**GIVEN RECORDS:**
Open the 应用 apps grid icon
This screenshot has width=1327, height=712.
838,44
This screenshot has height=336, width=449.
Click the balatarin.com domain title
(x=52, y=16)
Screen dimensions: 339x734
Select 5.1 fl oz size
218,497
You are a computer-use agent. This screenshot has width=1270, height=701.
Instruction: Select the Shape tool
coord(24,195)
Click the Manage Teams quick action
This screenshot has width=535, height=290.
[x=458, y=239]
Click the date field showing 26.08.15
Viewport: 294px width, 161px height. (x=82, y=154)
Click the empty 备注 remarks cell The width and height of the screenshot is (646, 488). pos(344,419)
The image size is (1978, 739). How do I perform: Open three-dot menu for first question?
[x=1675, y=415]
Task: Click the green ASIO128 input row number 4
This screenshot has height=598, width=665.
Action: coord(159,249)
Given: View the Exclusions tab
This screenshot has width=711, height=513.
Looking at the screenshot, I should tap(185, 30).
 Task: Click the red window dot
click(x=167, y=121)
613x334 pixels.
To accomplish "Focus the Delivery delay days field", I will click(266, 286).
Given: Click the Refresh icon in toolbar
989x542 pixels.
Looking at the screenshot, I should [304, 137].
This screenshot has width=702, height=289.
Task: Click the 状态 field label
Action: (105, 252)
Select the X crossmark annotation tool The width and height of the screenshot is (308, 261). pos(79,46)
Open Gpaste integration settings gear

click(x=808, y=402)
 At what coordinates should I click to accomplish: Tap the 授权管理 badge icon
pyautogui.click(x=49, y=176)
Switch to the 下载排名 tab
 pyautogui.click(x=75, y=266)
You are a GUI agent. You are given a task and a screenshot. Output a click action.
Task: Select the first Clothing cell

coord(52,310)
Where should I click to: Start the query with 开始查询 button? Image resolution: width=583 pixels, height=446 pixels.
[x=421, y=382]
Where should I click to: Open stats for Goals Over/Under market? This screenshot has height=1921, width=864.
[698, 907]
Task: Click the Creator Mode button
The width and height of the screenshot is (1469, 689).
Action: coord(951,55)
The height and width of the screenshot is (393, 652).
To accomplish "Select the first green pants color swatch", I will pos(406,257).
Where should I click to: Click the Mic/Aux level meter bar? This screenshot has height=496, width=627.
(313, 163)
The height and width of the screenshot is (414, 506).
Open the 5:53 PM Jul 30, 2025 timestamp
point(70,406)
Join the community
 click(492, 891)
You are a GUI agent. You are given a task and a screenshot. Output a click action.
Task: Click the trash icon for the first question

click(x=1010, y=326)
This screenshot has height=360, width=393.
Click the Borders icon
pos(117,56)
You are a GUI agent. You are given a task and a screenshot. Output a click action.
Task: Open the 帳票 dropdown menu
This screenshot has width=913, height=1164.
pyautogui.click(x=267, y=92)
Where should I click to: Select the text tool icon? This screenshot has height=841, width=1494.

**TASK OBJECTIVE:**
Please return the lines above that run from the line containing "Click the date field showing 26.08.15" to the line containing "Given: Click the Refresh icon in toolbar", inclusive, exactly and with no other lines.

**TASK OUTPUT:**
Click the date field showing 26.08.15
Viewport: 294px width, 161px height. (x=82, y=154)
Click the empty 备注 remarks cell The width and height of the screenshot is (646, 488). pos(344,419)
The image size is (1978, 739). How do I perform: Open three-dot menu for first question?
[x=1675, y=415]
Task: Click the green ASIO128 input row number 4
This screenshot has height=598, width=665.
Action: coord(159,249)
Given: View the Exclusions tab
This screenshot has width=711, height=513.
Looking at the screenshot, I should tap(185, 30).
 Task: Click the red window dot
click(x=167, y=121)
613x334 pixels.
To accomplish "Focus the Delivery delay days field", I will click(266, 286).
Given: Click the Refresh icon in toolbar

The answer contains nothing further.